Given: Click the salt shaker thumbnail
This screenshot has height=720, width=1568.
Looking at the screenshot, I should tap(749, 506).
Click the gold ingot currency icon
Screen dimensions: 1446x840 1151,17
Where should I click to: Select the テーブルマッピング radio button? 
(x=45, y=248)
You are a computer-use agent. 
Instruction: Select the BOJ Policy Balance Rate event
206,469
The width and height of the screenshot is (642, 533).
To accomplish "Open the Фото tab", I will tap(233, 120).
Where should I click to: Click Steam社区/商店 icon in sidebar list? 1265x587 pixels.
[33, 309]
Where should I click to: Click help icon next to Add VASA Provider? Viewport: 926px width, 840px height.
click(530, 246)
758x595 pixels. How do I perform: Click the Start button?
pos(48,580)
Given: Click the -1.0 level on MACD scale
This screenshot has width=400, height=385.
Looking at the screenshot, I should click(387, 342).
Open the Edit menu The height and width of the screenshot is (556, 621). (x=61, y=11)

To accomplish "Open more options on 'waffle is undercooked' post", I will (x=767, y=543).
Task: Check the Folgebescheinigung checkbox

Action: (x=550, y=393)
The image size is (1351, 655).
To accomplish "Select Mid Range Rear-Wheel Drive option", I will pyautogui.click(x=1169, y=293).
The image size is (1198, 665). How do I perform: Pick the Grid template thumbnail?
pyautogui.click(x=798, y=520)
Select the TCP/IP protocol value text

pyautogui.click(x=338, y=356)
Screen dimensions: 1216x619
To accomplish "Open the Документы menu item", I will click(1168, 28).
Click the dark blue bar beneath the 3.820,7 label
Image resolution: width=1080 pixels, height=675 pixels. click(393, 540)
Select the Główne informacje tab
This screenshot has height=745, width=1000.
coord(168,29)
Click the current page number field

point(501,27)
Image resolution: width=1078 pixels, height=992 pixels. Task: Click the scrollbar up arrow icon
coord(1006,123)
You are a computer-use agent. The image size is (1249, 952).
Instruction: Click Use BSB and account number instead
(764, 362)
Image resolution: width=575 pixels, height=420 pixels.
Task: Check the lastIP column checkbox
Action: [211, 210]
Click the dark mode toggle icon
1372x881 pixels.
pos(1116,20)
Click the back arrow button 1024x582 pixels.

** WHAT THE EXERCISE ASKS **
Return, from the data above, each line in which the string "Open" appears.

** TASK SOLUTION **
To accomplish "Open the Фото tab", I will tap(233, 120).
Open the Edit menu The height and width of the screenshot is (556, 621). (x=61, y=11)
To accomplish "Open more options on 'waffle is undercooked' post", I will (x=767, y=543).
To accomplish "Open the Документы menu item", I will click(1168, 28).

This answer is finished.